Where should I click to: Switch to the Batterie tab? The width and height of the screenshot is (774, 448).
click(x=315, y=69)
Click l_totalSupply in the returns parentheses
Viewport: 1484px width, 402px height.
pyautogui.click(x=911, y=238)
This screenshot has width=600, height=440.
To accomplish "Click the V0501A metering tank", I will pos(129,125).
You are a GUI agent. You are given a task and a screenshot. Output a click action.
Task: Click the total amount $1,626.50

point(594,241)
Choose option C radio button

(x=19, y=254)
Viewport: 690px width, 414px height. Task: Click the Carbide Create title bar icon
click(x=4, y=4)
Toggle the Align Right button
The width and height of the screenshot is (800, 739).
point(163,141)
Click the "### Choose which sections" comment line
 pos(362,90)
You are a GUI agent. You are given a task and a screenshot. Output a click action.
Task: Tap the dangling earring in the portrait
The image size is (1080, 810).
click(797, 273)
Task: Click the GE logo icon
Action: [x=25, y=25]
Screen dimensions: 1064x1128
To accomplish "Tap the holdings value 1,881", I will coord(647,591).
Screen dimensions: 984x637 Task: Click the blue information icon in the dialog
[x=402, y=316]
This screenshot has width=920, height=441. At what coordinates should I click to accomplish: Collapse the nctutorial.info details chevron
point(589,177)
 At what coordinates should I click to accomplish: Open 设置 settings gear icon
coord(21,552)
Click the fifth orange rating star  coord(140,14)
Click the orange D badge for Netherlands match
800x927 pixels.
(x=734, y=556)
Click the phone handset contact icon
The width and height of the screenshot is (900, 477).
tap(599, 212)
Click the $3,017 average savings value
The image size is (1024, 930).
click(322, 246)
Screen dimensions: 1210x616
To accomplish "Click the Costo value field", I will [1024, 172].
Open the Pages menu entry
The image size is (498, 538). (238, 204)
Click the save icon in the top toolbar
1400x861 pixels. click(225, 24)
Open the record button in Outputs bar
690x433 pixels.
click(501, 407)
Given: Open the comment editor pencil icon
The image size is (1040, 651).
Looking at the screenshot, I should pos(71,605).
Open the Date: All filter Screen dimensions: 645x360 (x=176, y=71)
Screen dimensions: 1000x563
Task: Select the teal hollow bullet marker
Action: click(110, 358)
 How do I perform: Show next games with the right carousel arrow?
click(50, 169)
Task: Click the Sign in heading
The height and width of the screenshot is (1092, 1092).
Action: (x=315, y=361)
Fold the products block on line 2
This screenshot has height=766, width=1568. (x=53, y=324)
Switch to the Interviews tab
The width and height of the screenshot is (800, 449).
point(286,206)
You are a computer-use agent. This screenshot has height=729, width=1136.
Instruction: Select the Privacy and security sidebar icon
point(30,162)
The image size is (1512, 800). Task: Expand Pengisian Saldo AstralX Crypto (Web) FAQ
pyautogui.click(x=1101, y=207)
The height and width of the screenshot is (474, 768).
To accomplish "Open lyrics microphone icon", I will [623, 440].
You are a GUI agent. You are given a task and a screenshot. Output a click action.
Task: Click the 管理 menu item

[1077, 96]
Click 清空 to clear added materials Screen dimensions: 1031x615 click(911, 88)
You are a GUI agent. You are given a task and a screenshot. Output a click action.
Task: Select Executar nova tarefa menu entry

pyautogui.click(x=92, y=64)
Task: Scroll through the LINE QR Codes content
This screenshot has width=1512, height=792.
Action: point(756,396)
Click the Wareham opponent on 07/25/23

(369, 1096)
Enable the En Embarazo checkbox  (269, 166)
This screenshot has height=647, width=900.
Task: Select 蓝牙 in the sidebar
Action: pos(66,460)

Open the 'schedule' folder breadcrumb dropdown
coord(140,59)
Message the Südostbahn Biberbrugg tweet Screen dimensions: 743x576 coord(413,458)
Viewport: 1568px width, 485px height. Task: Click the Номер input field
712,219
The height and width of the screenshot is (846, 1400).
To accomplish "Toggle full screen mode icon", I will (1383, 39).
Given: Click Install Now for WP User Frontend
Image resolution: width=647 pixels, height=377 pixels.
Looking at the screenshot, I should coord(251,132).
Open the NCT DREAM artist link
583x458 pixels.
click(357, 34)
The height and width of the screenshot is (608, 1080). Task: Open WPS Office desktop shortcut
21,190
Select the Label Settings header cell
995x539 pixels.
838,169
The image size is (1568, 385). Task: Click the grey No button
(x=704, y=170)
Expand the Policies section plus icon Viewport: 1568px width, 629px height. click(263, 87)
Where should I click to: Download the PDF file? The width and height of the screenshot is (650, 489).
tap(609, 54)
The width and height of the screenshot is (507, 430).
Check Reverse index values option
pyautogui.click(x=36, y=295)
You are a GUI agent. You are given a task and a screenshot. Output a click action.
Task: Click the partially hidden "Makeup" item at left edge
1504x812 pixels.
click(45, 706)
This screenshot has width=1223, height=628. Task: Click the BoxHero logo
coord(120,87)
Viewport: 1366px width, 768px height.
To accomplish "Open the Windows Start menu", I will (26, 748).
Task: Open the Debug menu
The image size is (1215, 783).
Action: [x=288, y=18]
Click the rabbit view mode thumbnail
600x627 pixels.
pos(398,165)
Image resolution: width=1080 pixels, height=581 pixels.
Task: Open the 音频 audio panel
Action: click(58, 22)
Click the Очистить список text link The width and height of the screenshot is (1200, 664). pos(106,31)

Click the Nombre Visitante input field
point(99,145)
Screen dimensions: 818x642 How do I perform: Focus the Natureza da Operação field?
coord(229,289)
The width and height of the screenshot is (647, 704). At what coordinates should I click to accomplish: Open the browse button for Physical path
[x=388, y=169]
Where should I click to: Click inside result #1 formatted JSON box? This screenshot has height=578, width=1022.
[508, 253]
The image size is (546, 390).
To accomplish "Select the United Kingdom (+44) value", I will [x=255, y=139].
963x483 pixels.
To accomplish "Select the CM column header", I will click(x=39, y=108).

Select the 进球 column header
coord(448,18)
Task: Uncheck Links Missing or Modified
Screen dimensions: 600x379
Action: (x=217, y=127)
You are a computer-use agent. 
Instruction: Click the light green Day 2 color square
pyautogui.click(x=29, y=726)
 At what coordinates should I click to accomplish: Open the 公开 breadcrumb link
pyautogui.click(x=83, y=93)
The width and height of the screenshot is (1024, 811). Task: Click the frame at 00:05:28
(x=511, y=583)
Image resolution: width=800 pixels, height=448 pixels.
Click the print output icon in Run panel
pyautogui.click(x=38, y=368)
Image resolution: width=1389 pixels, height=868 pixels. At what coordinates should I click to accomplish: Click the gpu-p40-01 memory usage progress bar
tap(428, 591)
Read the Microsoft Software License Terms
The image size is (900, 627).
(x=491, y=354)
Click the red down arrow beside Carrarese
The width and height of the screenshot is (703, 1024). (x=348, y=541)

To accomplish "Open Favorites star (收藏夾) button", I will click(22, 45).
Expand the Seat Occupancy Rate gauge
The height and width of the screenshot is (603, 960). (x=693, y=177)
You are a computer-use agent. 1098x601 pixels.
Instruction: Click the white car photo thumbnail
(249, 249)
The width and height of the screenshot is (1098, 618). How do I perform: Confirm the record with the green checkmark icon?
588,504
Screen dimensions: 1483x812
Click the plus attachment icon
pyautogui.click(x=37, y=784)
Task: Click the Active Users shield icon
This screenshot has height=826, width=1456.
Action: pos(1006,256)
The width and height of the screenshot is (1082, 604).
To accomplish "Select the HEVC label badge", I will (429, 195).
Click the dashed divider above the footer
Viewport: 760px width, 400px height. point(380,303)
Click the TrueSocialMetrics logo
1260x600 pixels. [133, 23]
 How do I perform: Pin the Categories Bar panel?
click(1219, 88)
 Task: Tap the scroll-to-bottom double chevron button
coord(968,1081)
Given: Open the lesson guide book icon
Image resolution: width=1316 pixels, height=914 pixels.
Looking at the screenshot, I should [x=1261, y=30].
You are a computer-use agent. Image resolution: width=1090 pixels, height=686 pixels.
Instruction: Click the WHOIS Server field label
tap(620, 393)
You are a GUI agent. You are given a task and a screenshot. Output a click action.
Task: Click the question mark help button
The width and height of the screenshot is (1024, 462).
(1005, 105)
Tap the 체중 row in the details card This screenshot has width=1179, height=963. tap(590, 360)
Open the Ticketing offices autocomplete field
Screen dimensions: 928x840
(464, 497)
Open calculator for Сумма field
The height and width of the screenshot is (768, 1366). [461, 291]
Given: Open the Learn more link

+===+

# ABOUT THIS TASK:
When you reach the line holding "Viewport: 690px width, 414px" in the records above, begin reproducing exactly, stop after the line holding "Screen dimensions: 1064x1128", and output nothing else.

# RESULT:
Viewport: 690px width, 414px height. Task: Click the Carbide Create title bar icon
click(x=4, y=4)
Toggle the Align Right button
The width and height of the screenshot is (800, 739).
point(163,141)
Click the "### Choose which sections" comment line
 pos(362,90)
You are a GUI agent. You are given a task and a screenshot. Output a click action.
Task: Tap the dangling earring in the portrait
The image size is (1080, 810).
click(797, 273)
Task: Click the GE logo icon
Action: [x=25, y=25]
Screen dimensions: 1064x1128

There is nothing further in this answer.